### Material provided
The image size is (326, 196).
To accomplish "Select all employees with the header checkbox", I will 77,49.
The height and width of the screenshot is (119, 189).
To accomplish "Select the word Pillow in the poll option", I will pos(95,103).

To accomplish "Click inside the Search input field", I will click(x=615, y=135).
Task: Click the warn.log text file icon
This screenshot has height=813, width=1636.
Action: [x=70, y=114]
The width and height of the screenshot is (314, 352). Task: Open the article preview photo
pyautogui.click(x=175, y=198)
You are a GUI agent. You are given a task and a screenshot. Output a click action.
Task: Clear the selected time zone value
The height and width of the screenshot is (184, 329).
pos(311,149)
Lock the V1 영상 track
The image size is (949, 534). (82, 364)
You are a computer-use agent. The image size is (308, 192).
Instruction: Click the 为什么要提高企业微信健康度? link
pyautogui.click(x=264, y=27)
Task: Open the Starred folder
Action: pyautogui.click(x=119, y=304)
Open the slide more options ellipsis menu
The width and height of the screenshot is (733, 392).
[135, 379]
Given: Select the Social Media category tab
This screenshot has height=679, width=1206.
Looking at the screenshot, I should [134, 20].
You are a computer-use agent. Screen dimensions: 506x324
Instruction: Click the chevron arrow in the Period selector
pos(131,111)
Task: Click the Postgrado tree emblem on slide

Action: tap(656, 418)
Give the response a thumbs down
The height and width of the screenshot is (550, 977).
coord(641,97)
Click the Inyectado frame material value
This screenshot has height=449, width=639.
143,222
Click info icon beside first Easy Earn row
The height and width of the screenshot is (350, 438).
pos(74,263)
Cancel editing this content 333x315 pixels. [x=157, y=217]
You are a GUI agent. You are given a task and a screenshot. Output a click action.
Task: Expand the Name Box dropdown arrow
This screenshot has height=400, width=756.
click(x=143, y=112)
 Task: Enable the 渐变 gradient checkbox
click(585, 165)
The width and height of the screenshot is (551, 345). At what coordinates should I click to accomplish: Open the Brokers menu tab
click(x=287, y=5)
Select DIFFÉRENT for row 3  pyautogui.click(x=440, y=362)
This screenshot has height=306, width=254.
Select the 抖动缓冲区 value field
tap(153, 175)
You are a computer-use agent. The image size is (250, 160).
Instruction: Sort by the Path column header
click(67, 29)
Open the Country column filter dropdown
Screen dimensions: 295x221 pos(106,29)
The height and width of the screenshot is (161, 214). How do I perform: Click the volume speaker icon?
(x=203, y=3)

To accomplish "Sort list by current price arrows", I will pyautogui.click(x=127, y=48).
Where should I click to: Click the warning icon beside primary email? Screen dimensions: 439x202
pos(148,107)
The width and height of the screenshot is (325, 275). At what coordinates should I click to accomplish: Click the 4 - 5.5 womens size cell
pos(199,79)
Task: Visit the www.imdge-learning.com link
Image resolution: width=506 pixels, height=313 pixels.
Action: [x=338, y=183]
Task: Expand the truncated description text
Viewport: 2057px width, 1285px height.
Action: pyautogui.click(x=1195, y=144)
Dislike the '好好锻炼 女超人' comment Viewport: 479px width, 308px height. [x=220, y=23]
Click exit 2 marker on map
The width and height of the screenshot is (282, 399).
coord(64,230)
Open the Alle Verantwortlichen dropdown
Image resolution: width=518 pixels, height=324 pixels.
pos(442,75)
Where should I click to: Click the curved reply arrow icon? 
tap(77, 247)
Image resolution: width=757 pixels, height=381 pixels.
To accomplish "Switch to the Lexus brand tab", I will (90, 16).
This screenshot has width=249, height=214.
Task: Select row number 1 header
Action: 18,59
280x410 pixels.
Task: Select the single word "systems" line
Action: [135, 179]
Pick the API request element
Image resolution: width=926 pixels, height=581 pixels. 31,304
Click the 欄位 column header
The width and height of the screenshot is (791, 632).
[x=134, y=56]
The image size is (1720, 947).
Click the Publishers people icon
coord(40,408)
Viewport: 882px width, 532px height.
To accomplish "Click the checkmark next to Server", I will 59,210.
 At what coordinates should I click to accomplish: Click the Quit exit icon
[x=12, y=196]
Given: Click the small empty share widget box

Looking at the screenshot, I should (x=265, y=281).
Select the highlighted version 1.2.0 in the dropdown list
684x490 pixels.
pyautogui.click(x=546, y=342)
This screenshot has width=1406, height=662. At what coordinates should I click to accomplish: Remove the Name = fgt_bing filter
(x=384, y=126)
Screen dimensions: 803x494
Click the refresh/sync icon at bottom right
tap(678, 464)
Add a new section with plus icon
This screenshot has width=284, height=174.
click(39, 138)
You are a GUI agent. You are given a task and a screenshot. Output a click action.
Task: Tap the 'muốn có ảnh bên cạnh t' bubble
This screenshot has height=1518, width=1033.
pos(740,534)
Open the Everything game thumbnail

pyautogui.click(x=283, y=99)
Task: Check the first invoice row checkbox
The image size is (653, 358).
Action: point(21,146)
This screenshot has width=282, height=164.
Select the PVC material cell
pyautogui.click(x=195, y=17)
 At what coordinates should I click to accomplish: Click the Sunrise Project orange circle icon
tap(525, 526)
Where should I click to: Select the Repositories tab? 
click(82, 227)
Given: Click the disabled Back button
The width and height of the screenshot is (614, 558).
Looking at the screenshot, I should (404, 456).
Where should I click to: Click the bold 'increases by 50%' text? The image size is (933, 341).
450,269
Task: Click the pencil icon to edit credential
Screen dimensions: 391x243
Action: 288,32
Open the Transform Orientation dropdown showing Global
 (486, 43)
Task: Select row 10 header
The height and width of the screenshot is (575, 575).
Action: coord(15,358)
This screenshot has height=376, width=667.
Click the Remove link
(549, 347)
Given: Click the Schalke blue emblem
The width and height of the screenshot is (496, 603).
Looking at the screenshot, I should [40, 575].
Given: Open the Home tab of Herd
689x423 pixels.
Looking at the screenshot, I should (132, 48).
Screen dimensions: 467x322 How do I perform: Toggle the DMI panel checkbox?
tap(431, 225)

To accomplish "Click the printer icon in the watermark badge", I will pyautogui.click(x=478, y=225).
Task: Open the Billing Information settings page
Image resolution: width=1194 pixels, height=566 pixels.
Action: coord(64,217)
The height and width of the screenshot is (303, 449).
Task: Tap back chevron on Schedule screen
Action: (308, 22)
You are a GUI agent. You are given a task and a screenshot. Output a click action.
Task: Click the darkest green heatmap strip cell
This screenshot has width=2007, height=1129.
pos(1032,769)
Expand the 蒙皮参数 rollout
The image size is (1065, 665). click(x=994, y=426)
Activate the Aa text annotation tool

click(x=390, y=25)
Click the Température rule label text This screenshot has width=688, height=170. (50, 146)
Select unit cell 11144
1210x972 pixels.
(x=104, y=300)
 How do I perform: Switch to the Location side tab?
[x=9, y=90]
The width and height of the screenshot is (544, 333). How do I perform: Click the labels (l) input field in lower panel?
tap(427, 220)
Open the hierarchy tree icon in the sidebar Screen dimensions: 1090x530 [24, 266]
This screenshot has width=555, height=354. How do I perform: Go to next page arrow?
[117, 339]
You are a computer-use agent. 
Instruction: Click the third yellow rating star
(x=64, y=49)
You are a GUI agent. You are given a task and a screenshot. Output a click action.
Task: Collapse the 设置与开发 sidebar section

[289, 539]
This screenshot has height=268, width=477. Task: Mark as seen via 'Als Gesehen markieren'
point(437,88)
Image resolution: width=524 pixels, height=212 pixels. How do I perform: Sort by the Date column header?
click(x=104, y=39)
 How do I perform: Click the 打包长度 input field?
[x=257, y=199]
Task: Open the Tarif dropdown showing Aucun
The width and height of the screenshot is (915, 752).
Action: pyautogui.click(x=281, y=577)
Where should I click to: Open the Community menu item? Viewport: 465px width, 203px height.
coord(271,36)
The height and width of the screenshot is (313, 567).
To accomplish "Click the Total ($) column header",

### Problem requirements
Convert every line of the data above into a numbered list, omitting any blank lines.

### Final result
1. The image size is (326, 196).
2. To accomplish "Select all employees with the header checkbox", I will 77,49.
3. The height and width of the screenshot is (119, 189).
4. To accomplish "Select the word Pillow in the poll option", I will pos(95,103).
5. To accomplish "Click inside the Search input field", I will click(x=615, y=135).
6. Task: Click the warn.log text file icon
7. This screenshot has height=813, width=1636.
8. Action: [x=70, y=114]
9. The width and height of the screenshot is (314, 352). Task: Open the article preview photo
10. pyautogui.click(x=175, y=198)
11. You are a GUI agent. You are given a task and a screenshot. Output a click action.
12. Task: Clear the selected time zone value
13. The height and width of the screenshot is (184, 329).
14. pos(311,149)
15. Lock the V1 영상 track
16. The image size is (949, 534). (82, 364)
17. You are a computer-use agent. The image size is (308, 192).
18. Instruction: Click the 为什么要提高企业微信健康度? link
19. pyautogui.click(x=264, y=27)
20. Task: Open the Starred folder
21. Action: pyautogui.click(x=119, y=304)
22. Open the slide more options ellipsis menu
23. The width and height of the screenshot is (733, 392).
24. [135, 379]
25. Given: Select the Social Media category tab
26. This screenshot has height=679, width=1206.
27. Looking at the screenshot, I should [134, 20].
28. You are a computer-use agent. Screen dimensions: 506x324
29. Instruction: Click the chevron arrow in the Period selector
30. pos(131,111)
31. Task: Click the Postgrado tree emblem on slide
32. Action: tap(656, 418)
33. Give the response a thumbs down
34. The height and width of the screenshot is (550, 977).
35. coord(641,97)
36. Click the Inyectado frame material value
37. This screenshot has height=449, width=639.
38. 143,222
39. Click info icon beside first Easy Earn row
40. The height and width of the screenshot is (350, 438).
41. pos(74,263)
42. Cancel editing this content 333x315 pixels. [x=157, y=217]
43. You are a GUI agent. You are given a task and a screenshot. Output a click action.
44. Task: Expand the Name Box dropdown arrow
45. This screenshot has height=400, width=756.
46. click(x=143, y=112)
47.  Task: Enable the 渐变 gradient checkbox
48. click(585, 165)
49. The width and height of the screenshot is (551, 345). At what coordinates should I click to accomplish: Open the Brokers menu tab
50. click(x=287, y=5)
51. Select DIFFÉRENT for row 3  pyautogui.click(x=440, y=362)
52. This screenshot has height=306, width=254.
53. Select the 抖动缓冲区 value field
54. tap(153, 175)
55. You are a computer-use agent. The image size is (250, 160).
56. Instruction: Sort by the Path column header
57. click(67, 29)
58. Open the Country column filter dropdown
59. Screen dimensions: 295x221 pos(106,29)
60. The height and width of the screenshot is (161, 214). How do I perform: Click the volume speaker icon?
61. (x=203, y=3)
62. To accomplish "Sort list by current price arrows", I will pyautogui.click(x=127, y=48).
63. Where should I click to: Click the warning icon beside primary email? Screen dimensions: 439x202
64. pos(148,107)
65. The width and height of the screenshot is (325, 275). At what coordinates should I click to accomplish: Click the 4 - 5.5 womens size cell
66. pos(199,79)
67. Task: Visit the www.imdge-learning.com link
68. Image resolution: width=506 pixels, height=313 pixels.
69. Action: [x=338, y=183]
70. Task: Expand the truncated description text
71. Viewport: 2057px width, 1285px height.
72. Action: pyautogui.click(x=1195, y=144)
73. Dislike the '好好锻炼 女超人' comment Viewport: 479px width, 308px height. [x=220, y=23]
74. Click exit 2 marker on map
75. The width and height of the screenshot is (282, 399).
76. coord(64,230)
77. Open the Alle Verantwortlichen dropdown
78. Image resolution: width=518 pixels, height=324 pixels.
79. pos(442,75)
80. Where should I click to: Click the curved reply arrow icon? 
81. tap(77, 247)
82. Image resolution: width=757 pixels, height=381 pixels.
83. To accomplish "Switch to the Lexus brand tab", I will (90, 16).
84. This screenshot has width=249, height=214.
85. Task: Select row number 1 header
86. Action: 18,59
87. 280x410 pixels.
88. Task: Select the single word "systems" line
89. Action: [135, 179]
90. Pick the API request element
91. Image resolution: width=926 pixels, height=581 pixels. 31,304
92. Click the 欄位 column header
93. The width and height of the screenshot is (791, 632).
94. [x=134, y=56]
95. The image size is (1720, 947).
96. Click the Publishers people icon
97. coord(40,408)
98. Viewport: 882px width, 532px height.
99. To accomplish "Click the checkmark next to Server", I will 59,210.
100.  At what coordinates should I click to accomplish: Click the Quit exit icon
101. [x=12, y=196]
102. Given: Click the small empty share widget box
103. Looking at the screenshot, I should (x=265, y=281).
104. Select the highlighted version 1.2.0 in the dropdown list
105. 684x490 pixels.
106. pyautogui.click(x=546, y=342)
107. This screenshot has width=1406, height=662. At what coordinates should I click to accomplish: Remove the Name = fgt_bing filter
108. (x=384, y=126)
109. Screen dimensions: 803x494
110. Click the refresh/sync icon at bottom right
111. tap(678, 464)
112. Add a new section with plus icon
113. This screenshot has width=284, height=174.
114. click(39, 138)
115. You are a GUI agent. You are given a task and a screenshot. Output a click action.
116. Task: Tap the 'muốn có ảnh bên cạnh t' bubble
117. This screenshot has height=1518, width=1033.
118. pos(740,534)
119. Open the Everything game thumbnail
120. pyautogui.click(x=283, y=99)
121. Task: Check the first invoice row checkbox
122. The image size is (653, 358).
123. Action: point(21,146)
124. This screenshot has width=282, height=164.
125. Select the PVC material cell
126. pyautogui.click(x=195, y=17)
127.  At what coordinates should I click to accomplish: Click the Sunrise Project orange circle icon
128. tap(525, 526)
129. Where should I click to: Select the Repositories tab? 
130. click(82, 227)
131. Given: Click the disabled Back button
132. The width and height of the screenshot is (614, 558).
133. Looking at the screenshot, I should (404, 456).
134. Where should I click to: Click the bold 'increases by 50%' text? The image size is (933, 341).
135. 450,269
136. Task: Click the pencil icon to edit credential
137. Screen dimensions: 391x243
138. Action: 288,32
139. Open the Transform Orientation dropdown showing Global
140.  (486, 43)
141. Task: Select row 10 header
142. The height and width of the screenshot is (575, 575).
143. Action: coord(15,358)
144. This screenshot has height=376, width=667.
145. Click the Remove link
146. (549, 347)
147. Given: Click the Schalke blue emblem
148. The width and height of the screenshot is (496, 603).
149. Looking at the screenshot, I should [40, 575].
150. Given: Open the Home tab of Herd
151. 689x423 pixels.
152. Looking at the screenshot, I should (132, 48).
153. Screen dimensions: 467x322 How do I perform: Toggle the DMI panel checkbox?
154. tap(431, 225)
155. To accomplish "Click the printer icon in the watermark badge", I will pyautogui.click(x=478, y=225).
156. Task: Open the Billing Information settings page
157. Image resolution: width=1194 pixels, height=566 pixels.
158. Action: coord(64,217)
159. The height and width of the screenshot is (303, 449).
160. Task: Tap back chevron on Schedule screen
161. Action: (308, 22)
162. You are a GUI agent. You are given a task and a screenshot. Output a click action.
163. Task: Click the darkest green heatmap strip cell
164. This screenshot has width=2007, height=1129.
165. pos(1032,769)
166. Expand the 蒙皮参数 rollout
167. The image size is (1065, 665). click(x=994, y=426)
168. Activate the Aa text annotation tool
169. click(x=390, y=25)
170. Click the Température rule label text This screenshot has width=688, height=170. (50, 146)
171. Select unit cell 11144
172. 1210x972 pixels.
173. (x=104, y=300)
174.  How do I perform: Switch to the Location side tab?
175. [x=9, y=90]
176. The width and height of the screenshot is (544, 333). How do I perform: Click the labels (l) input field in lower panel?
177. tap(427, 220)
178. Open the hierarchy tree icon in the sidebar Screen dimensions: 1090x530 [24, 266]
179. This screenshot has width=555, height=354. How do I perform: Go to next page arrow?
180. [117, 339]
181. You are a computer-use agent. 
182. Instruction: Click the third yellow rating star
183. (x=64, y=49)
184. You are a GUI agent. You are given a task and a screenshot. Output a click action.
185. Task: Collapse the 设置与开发 sidebar section
186. [289, 539]
187. This screenshot has height=268, width=477. Task: Mark as seen via 'Als Gesehen markieren'
188. point(437,88)
189. Image resolution: width=524 pixels, height=212 pixels. How do I perform: Sort by the Date column header?
190. click(x=104, y=39)
191.  How do I perform: Click the 打包长度 input field?
192. [x=257, y=199]
193. Task: Open the Tarif dropdown showing Aucun
194. The width and height of the screenshot is (915, 752).
195. Action: pyautogui.click(x=281, y=577)
196. Where should I click to: Open the Community menu item? Viewport: 465px width, 203px height.
197. coord(271,36)
198. The height and width of the screenshot is (313, 567).
199. To accomplish "Click the Total ($) column header",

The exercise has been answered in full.